Recently, the ubiquity of mobile devices leads to an increasing demand of public network services, e.g., WiFi hot spots.
As a part of this trend, modern transportation systems are equipped with public WiFi devices to provide Internet access for passengers as people spend a large amount of time on public transportation in their daily life.
However, one of the key issues in public WiFi spots is the privacy concern due to its open access nature.
Existing works either studied location privacy risk in human traces or privacy leakage in private networks such as cellular networks based on the data from cellular carriers.
To the best of our knowledge, none of these work has been focused on bus WiFi privacy based on large-scale real-world data.

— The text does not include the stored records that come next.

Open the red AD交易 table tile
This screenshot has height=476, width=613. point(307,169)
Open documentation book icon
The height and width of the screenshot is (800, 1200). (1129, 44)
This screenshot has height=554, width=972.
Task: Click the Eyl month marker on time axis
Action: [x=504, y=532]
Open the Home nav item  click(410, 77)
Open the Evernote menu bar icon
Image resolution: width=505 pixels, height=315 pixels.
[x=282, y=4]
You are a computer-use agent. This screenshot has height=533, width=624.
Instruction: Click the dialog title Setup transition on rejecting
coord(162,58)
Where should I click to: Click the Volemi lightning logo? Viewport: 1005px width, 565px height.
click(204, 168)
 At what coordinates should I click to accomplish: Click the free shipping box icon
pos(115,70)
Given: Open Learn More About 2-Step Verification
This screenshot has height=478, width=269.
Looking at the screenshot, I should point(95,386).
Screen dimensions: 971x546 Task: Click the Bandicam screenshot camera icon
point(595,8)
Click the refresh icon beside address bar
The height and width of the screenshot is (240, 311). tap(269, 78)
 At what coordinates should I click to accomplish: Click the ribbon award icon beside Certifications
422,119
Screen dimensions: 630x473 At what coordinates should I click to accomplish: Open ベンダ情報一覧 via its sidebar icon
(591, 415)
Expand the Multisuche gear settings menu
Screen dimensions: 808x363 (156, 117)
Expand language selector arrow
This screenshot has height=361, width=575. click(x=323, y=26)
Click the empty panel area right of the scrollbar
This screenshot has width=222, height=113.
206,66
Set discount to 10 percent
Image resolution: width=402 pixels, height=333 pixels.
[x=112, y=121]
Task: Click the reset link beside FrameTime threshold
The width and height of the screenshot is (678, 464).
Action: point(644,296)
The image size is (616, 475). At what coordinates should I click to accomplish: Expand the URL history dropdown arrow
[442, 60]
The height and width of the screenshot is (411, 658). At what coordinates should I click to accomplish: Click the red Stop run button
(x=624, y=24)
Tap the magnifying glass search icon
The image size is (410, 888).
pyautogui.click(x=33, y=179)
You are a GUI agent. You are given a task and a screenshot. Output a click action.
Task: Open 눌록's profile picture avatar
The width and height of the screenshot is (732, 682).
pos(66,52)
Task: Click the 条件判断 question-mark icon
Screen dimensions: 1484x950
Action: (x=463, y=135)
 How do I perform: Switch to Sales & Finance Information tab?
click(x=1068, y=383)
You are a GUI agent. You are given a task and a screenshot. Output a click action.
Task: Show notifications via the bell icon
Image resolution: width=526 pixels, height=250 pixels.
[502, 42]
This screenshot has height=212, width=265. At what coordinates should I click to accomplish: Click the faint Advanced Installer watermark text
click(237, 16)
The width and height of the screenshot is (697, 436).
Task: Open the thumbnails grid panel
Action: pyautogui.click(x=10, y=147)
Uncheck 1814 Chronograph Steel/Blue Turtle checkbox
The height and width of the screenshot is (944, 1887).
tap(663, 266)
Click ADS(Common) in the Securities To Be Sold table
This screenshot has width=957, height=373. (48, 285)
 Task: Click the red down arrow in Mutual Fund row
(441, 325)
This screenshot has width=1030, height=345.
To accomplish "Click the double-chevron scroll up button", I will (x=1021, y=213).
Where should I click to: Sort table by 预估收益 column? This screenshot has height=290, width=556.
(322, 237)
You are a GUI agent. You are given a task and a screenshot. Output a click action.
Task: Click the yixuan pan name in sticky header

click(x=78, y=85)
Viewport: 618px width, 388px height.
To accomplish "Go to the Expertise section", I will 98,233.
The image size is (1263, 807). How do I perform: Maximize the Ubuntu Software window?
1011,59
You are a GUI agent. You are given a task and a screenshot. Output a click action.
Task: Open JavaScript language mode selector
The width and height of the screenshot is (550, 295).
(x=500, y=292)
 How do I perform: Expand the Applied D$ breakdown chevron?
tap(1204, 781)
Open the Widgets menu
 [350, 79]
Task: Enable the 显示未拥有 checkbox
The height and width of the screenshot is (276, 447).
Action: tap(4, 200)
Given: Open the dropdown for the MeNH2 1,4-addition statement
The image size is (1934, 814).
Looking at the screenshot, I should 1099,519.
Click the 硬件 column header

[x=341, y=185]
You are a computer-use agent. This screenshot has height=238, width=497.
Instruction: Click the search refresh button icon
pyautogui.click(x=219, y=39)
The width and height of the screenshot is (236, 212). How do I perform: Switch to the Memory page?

In this paper, to explore the privacy risk in bus WiFi systems, we focus on two key questions how likely bus WiFi users can be uniquely re-identified if partial usage information is leaked and how we can protect users from the leaked information.
To understand the above questions, we conduct a case study in a large-scale bus WiFi system, which contains 20 million connection records and 78 million location records from 770 thousand bus WiFi users during a two-month period.
Technically, we design two models for our uniqueness analyses and protection, i.e., a PB-FIND model to identify the probability a user can be uniquely re-identified from leaked information;
a PB-HIDE model to protect users from potentially leaked information.
Specifically, we systematically measure the user uniqueness on users’ finger traces (i.e., connection URL and domain), foot traces (i.e., locations), and hybrid traces (i.e., both finger and foot traces).
Our measurement results reveal
(i) 97.8% users can be uniquely re-identified by 4 random domain records of their finger traces and 96.2% users can be uniquely re-identified by 5 random locations on buses;
(ii) 98.1% users can be uniquely re-identified by only 2 random records if both their connection records and locations are leaked to attackers.
Moreover, the evaluation results show
our PB-HIDE algorithm protects more than 95% users from the potentially leaked information by inserting only 1.5% synthetic records in the original dataset to preserve their data utility.